Analysis of The L-1 Visa (Intracompany Transferee) Reform Act of 2003

On September 17, Senator Chambliss (R-GA) introduced the “L-1 Visa (Intracompany Transferee) Reform Act of 2003.” Narrower in scope than previous L legislation, this bill would modify only the L-1B visa program, re-instate the 1 year work requirement for blanket applicants, and mandate collection of L-1 program statistical data.
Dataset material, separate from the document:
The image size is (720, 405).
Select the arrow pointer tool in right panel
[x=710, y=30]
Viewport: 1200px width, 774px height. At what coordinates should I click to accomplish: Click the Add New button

Specifically, this legislation would:

Modify INA Section 214(c)(2) to prevent an L-1B visa holder from being primarily stationed at the worksite of another employer in cases where: The L-1B visa holder will be controlled and supervised by an unaffiliated employer, or The placement of the L-1B visa holder at the third party site is part of an arrangement to provide labor for the third party rather than placement at the third party site in connection in order to perform a duty involving specialized knowledge specific to the petitioning employer. Strike from INA Section 214(c)(2)(A) the provision permitting the 6 month work requirement for L-1 blanket petitions.

Require Department of Homeland Security to maintain statistics on petitions filed for L-1 visas, including the number of L-1B petitions approved in total as well as the number of L-1B petitions approved where the visa holder will work primarily offsite.

If enacted, the legislation will go into affect 180 days after the date of enactment.